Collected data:
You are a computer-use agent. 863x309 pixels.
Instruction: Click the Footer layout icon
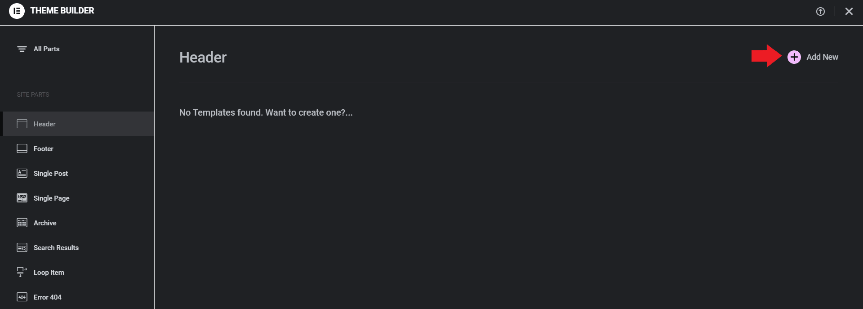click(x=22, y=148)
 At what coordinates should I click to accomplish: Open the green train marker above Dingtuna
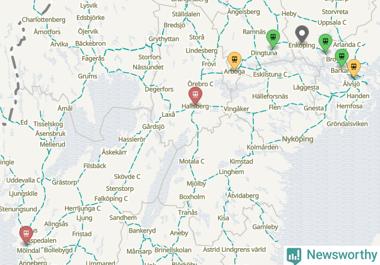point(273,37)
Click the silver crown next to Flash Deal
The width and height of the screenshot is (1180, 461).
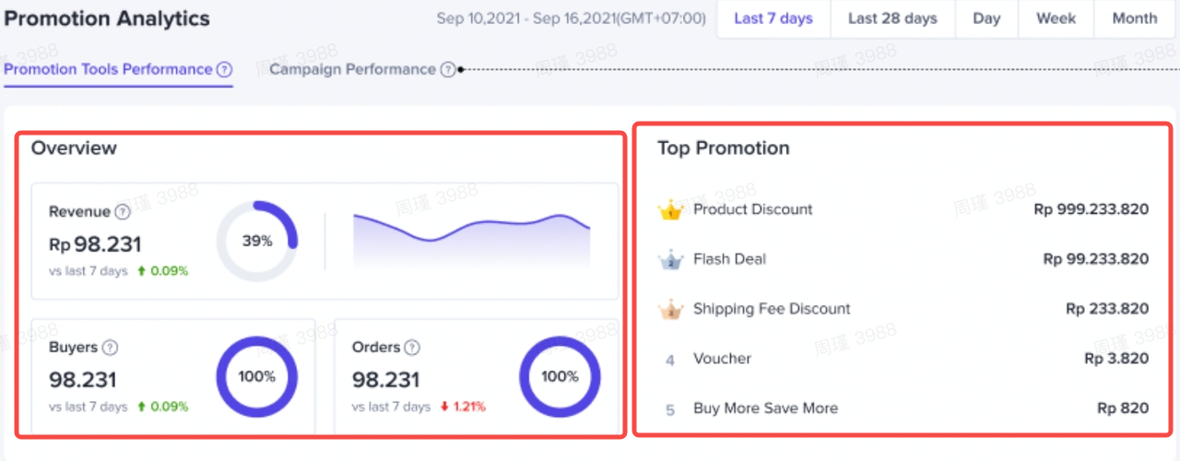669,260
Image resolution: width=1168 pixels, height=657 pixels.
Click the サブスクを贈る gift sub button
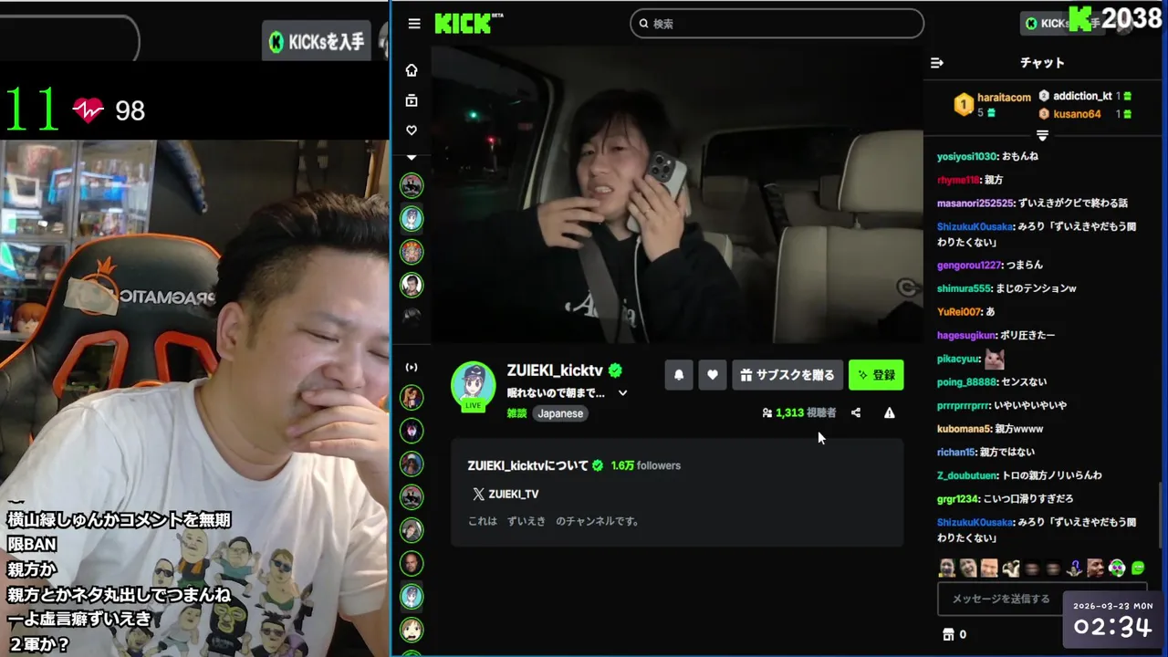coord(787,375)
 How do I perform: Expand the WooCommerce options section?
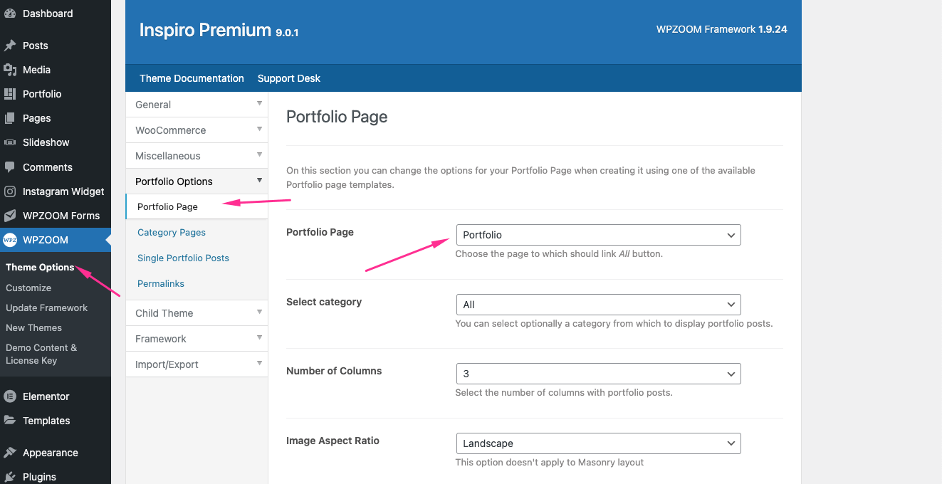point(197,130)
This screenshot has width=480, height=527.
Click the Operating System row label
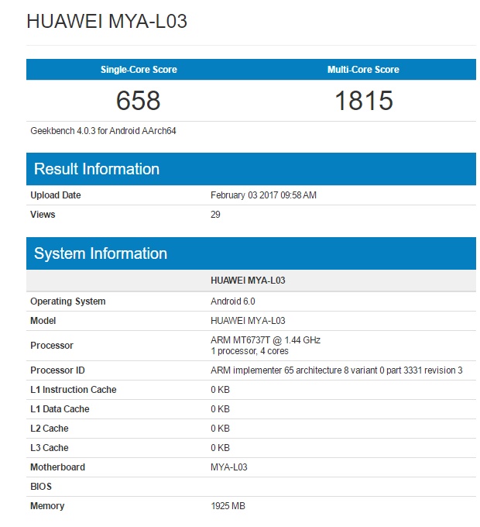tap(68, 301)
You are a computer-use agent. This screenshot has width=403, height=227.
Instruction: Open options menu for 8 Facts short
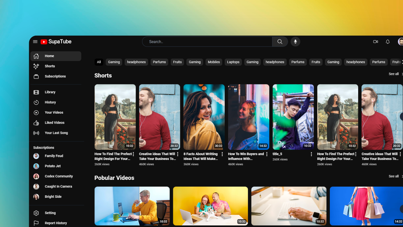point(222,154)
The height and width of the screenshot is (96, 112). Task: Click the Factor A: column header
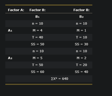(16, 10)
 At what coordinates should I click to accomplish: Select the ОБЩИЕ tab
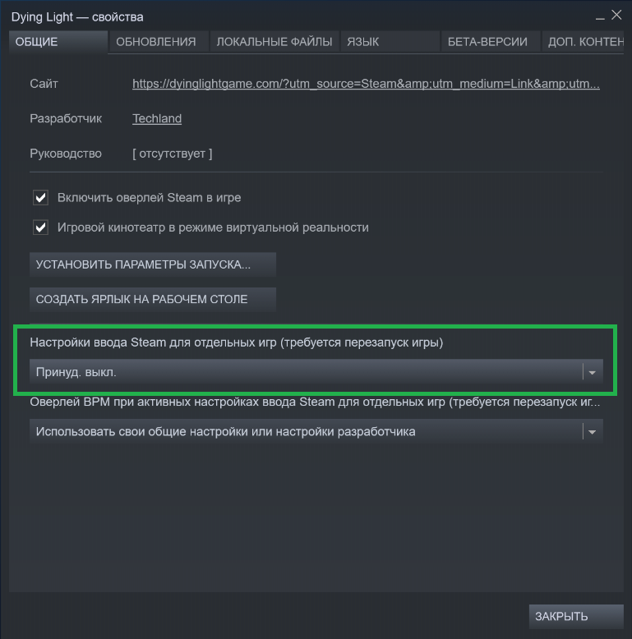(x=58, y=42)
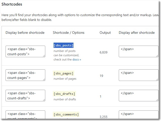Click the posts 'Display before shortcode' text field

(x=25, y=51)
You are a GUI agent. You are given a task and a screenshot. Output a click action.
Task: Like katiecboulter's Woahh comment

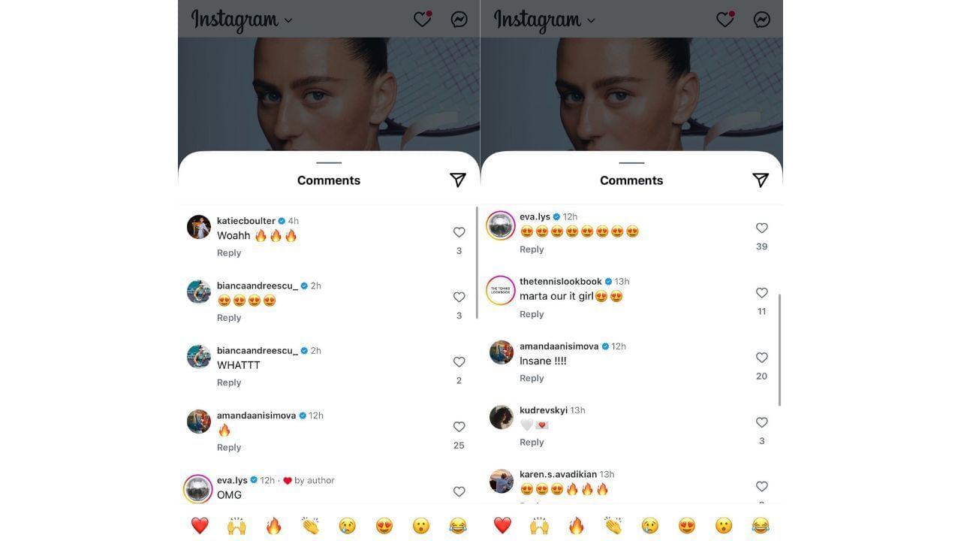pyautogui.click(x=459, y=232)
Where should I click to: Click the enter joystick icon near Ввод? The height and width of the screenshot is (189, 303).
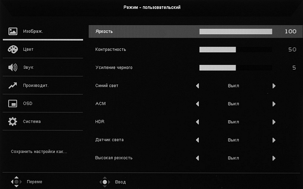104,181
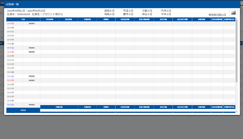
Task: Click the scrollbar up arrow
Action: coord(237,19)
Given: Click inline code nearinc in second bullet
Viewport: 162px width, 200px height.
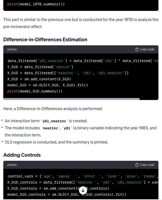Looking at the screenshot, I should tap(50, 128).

---

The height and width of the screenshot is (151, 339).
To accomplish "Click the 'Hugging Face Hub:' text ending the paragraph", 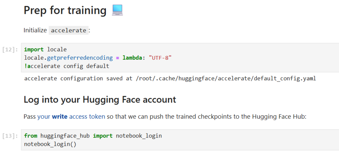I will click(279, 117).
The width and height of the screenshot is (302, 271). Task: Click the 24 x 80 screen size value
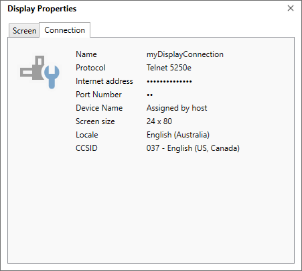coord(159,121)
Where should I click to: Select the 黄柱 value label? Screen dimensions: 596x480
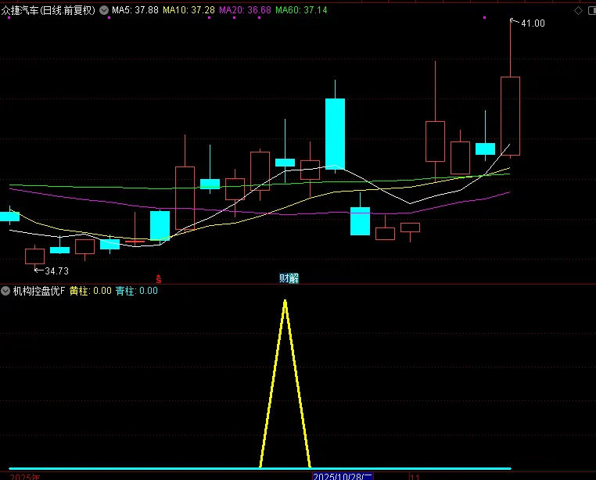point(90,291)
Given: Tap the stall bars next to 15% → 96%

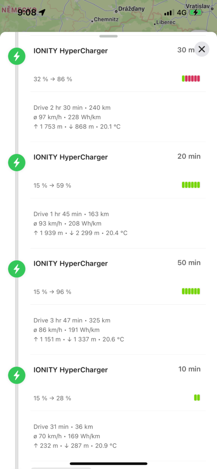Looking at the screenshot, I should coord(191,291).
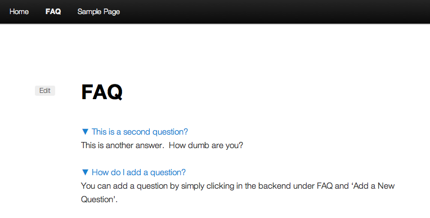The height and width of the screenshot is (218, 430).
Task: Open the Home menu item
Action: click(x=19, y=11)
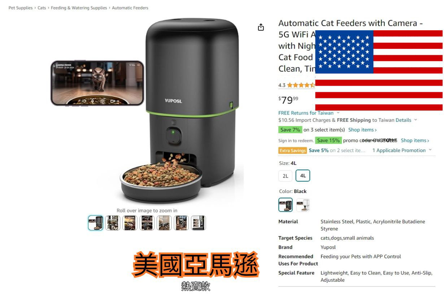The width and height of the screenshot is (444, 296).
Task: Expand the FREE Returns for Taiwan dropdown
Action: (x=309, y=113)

* * *

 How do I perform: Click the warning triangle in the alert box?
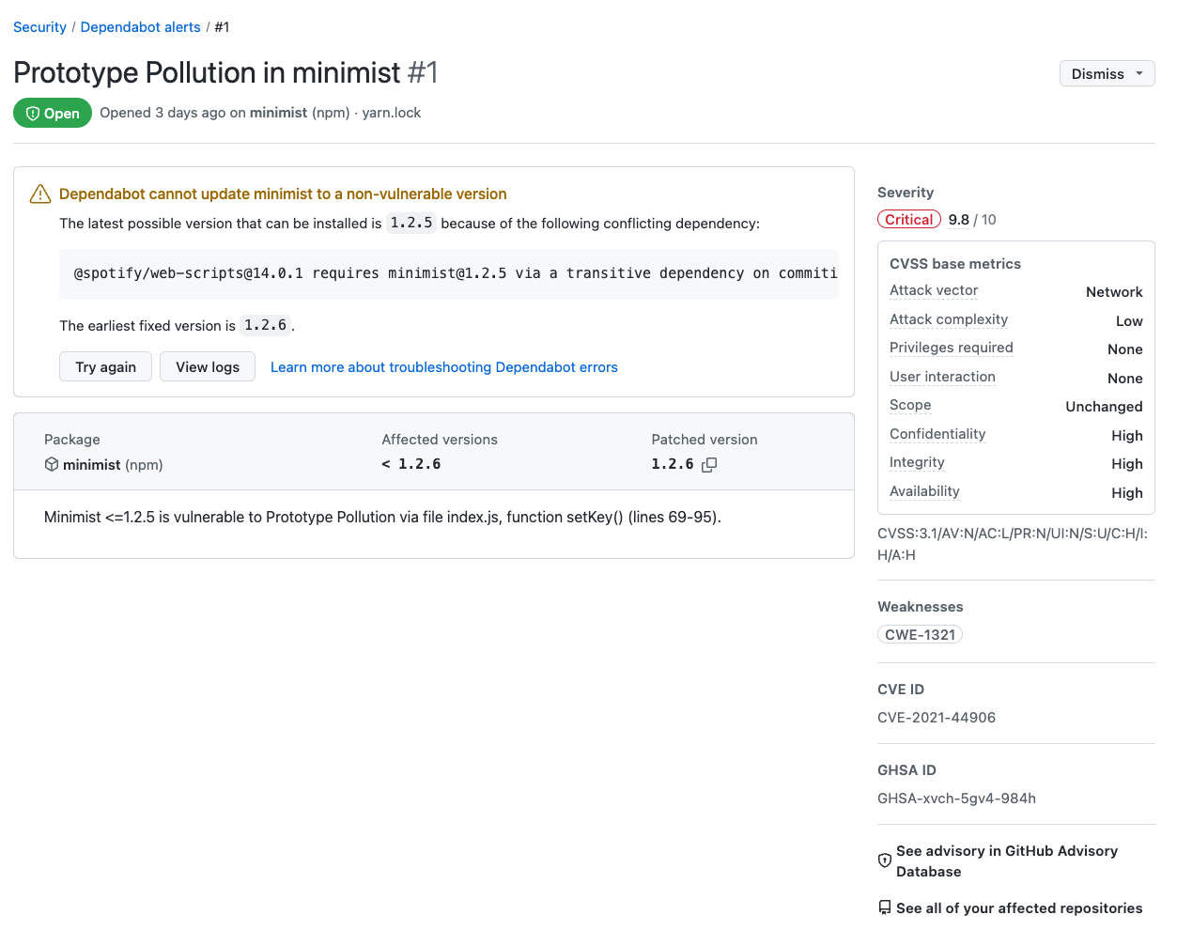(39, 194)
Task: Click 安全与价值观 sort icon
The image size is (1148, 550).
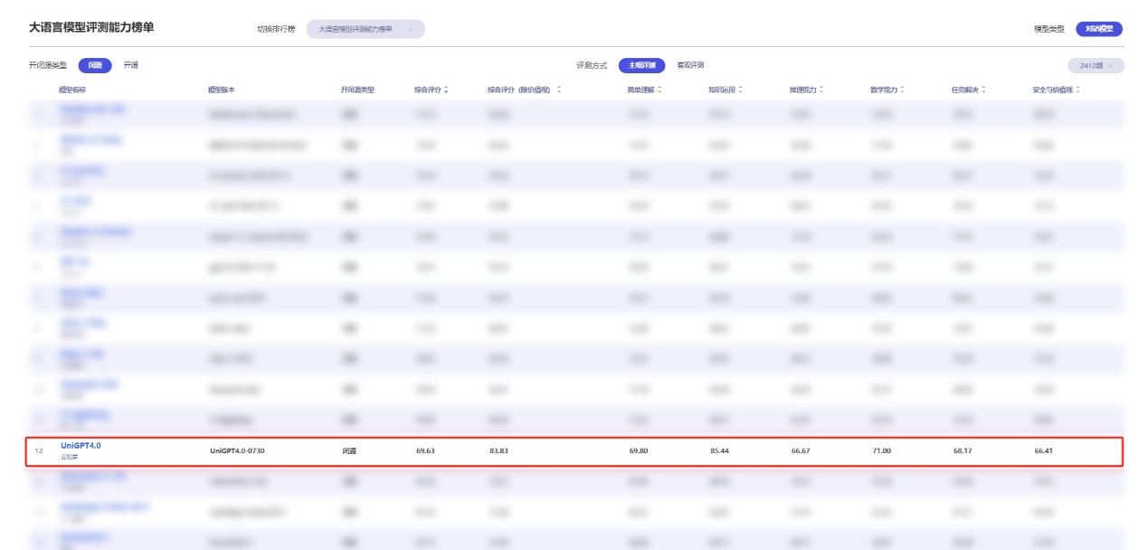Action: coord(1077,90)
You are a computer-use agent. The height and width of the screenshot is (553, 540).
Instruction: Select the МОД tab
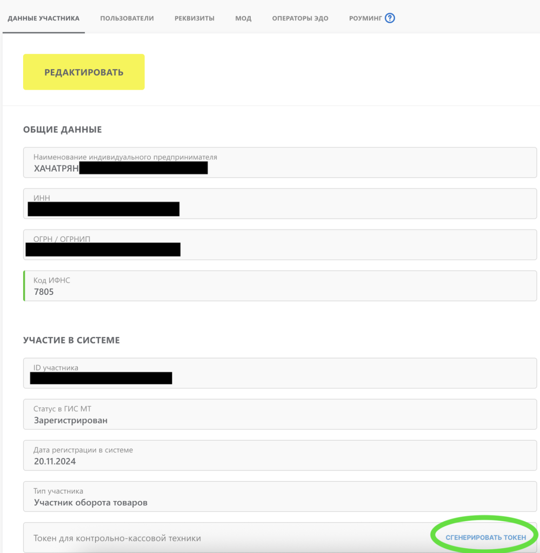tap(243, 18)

Exercise brief :: What is needed is an exact copy of only the lines above from the one with "How do I perform: Click" to the one with "You are a computer-use agent. The", both kept, with every picture left out.

Reply ::
 How do I perform: Click the warning triangle in the alert box?
(39, 194)
Task: Click 安全与价值观 sort icon
The image size is (1148, 550).
Action: coord(1077,90)
You are a computer-use agent. The height and width of the screenshot is (553, 540).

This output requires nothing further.